BEGIN

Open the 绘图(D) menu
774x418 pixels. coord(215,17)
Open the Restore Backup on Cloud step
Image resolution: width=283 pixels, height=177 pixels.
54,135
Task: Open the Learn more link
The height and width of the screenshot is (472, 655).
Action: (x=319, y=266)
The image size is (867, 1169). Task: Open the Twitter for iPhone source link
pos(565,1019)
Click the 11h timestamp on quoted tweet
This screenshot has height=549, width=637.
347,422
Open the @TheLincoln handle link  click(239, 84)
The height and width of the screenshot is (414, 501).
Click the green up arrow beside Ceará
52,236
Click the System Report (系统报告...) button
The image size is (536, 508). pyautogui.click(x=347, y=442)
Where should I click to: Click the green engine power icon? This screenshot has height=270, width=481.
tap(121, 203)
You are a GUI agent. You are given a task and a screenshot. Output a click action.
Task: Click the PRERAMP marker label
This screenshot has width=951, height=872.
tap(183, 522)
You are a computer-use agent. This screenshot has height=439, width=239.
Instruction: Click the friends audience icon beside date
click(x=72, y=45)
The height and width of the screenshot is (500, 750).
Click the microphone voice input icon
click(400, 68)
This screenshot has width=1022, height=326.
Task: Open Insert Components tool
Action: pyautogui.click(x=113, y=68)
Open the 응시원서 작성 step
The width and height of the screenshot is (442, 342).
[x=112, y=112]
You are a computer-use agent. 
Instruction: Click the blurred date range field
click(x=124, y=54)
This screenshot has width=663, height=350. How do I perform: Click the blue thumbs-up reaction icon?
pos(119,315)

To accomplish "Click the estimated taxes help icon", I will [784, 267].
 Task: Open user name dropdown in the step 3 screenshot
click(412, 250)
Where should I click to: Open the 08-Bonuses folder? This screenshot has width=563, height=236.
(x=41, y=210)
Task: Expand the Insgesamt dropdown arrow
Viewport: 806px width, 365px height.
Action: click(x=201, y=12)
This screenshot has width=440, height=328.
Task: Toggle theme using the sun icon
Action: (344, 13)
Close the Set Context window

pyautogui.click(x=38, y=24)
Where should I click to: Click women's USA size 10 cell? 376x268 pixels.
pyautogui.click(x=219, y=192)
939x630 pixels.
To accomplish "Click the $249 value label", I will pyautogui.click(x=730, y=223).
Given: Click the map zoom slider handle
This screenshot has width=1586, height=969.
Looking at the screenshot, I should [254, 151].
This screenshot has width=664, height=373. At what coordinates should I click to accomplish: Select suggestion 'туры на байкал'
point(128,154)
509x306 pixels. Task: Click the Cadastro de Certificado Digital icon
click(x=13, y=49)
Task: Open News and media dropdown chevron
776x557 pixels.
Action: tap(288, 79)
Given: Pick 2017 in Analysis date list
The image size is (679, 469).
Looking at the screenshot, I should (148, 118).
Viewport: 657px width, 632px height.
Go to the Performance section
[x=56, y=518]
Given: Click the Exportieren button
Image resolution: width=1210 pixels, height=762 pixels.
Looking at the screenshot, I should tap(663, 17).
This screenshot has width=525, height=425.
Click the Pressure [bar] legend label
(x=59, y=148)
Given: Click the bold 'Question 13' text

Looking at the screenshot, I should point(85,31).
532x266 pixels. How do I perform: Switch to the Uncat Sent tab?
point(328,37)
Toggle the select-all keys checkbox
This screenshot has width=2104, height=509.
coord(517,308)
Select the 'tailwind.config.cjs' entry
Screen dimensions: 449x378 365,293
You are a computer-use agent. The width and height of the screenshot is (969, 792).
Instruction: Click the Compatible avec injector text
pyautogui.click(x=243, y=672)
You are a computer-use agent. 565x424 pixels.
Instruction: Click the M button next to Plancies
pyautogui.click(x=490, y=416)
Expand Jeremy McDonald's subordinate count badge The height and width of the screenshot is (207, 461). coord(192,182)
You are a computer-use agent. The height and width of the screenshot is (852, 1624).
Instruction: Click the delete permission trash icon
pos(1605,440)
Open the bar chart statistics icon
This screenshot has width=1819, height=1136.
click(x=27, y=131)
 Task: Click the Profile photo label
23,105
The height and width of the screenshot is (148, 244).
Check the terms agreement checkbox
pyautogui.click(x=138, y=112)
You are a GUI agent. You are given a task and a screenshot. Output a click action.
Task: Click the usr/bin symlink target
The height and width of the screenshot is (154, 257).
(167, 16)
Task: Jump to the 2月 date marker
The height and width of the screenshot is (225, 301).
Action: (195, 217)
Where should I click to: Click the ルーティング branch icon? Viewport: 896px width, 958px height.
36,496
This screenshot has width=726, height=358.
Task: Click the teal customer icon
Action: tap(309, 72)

END

## Work task
Word for word, transcribe all of the entries shown above.

## Exercise result
Open the 绘图(D) menu
774x418 pixels. coord(215,17)
Open the Restore Backup on Cloud step
Image resolution: width=283 pixels, height=177 pixels.
54,135
Task: Open the Learn more link
The height and width of the screenshot is (472, 655).
Action: (x=319, y=266)
The image size is (867, 1169). Task: Open the Twitter for iPhone source link
pos(565,1019)
Click the 11h timestamp on quoted tweet
This screenshot has height=549, width=637.
347,422
Open the @TheLincoln handle link  click(239, 84)
The height and width of the screenshot is (414, 501).
Click the green up arrow beside Ceará
52,236
Click the System Report (系统报告...) button
The image size is (536, 508). pyautogui.click(x=347, y=442)
Where should I click to: Click the green engine power icon? This screenshot has height=270, width=481.
tap(121, 203)
You are a GUI agent. You are given a task and a screenshot. Output a click action.
Task: Click the PRERAMP marker label
This screenshot has width=951, height=872.
tap(183, 522)
You are a computer-use agent. This screenshot has height=439, width=239.
Instruction: Click the friends audience icon beside date
click(x=72, y=45)
The height and width of the screenshot is (500, 750).
Click the microphone voice input icon
click(400, 68)
This screenshot has width=1022, height=326.
Task: Open Insert Components tool
Action: pyautogui.click(x=113, y=68)
Open the 응시원서 작성 step
The width and height of the screenshot is (442, 342).
[x=112, y=112]
You are a computer-use agent. 
Instruction: Click the blurred date range field
click(x=124, y=54)
This screenshot has width=663, height=350. How do I perform: Click the blue thumbs-up reaction icon?
pos(119,315)

To accomplish "Click the estimated taxes help icon", I will [784, 267].
 Task: Open user name dropdown in the step 3 screenshot
click(412, 250)
Where should I click to: Open the 08-Bonuses folder? This screenshot has width=563, height=236.
(x=41, y=210)
Task: Expand the Insgesamt dropdown arrow
Viewport: 806px width, 365px height.
Action: click(x=201, y=12)
This screenshot has width=440, height=328.
Task: Toggle theme using the sun icon
Action: (344, 13)
Close the Set Context window

pyautogui.click(x=38, y=24)
Where should I click to: Click women's USA size 10 cell? 376x268 pixels.
pyautogui.click(x=219, y=192)
939x630 pixels.
To accomplish "Click the $249 value label", I will pyautogui.click(x=730, y=223).
Given: Click the map zoom slider handle
This screenshot has width=1586, height=969.
Looking at the screenshot, I should [254, 151].
This screenshot has width=664, height=373. At what coordinates should I click to accomplish: Select suggestion 'туры на байкал'
point(128,154)
509x306 pixels. Task: Click the Cadastro de Certificado Digital icon
click(x=13, y=49)
Task: Open News and media dropdown chevron
776x557 pixels.
Action: tap(288, 79)
Given: Pick 2017 in Analysis date list
The image size is (679, 469).
Looking at the screenshot, I should (148, 118).
Viewport: 657px width, 632px height.
Go to the Performance section
[x=56, y=518]
Given: Click the Exportieren button
Image resolution: width=1210 pixels, height=762 pixels.
Looking at the screenshot, I should tap(663, 17).
This screenshot has width=525, height=425.
Click the Pressure [bar] legend label
(x=59, y=148)
Given: Click the bold 'Question 13' text

Looking at the screenshot, I should point(85,31).
532x266 pixels. How do I perform: Switch to the Uncat Sent tab?
point(328,37)
Toggle the select-all keys checkbox
This screenshot has width=2104, height=509.
coord(517,308)
Select the 'tailwind.config.cjs' entry
Screen dimensions: 449x378 365,293
You are a computer-use agent. The width and height of the screenshot is (969, 792).
Instruction: Click the Compatible avec injector text
pyautogui.click(x=243, y=672)
You are a computer-use agent. 565x424 pixels.
Instruction: Click the M button next to Plancies
pyautogui.click(x=490, y=416)
Expand Jeremy McDonald's subordinate count badge The height and width of the screenshot is (207, 461). coord(192,182)
You are a computer-use agent. The height and width of the screenshot is (852, 1624).
Instruction: Click the delete permission trash icon
pos(1605,440)
Open the bar chart statistics icon
This screenshot has width=1819, height=1136.
click(x=27, y=131)
 Task: Click the Profile photo label
23,105
The height and width of the screenshot is (148, 244).
Check the terms agreement checkbox
pyautogui.click(x=138, y=112)
You are a GUI agent. You are given a task and a screenshot. Output a click action.
Task: Click the usr/bin symlink target
The height and width of the screenshot is (154, 257).
(167, 16)
Task: Jump to the 2月 date marker
The height and width of the screenshot is (225, 301).
Action: (195, 217)
Where should I click to: Click the ルーティング branch icon? Viewport: 896px width, 958px height.
36,496
This screenshot has width=726, height=358.
Task: Click the teal customer icon
Action: tap(309, 72)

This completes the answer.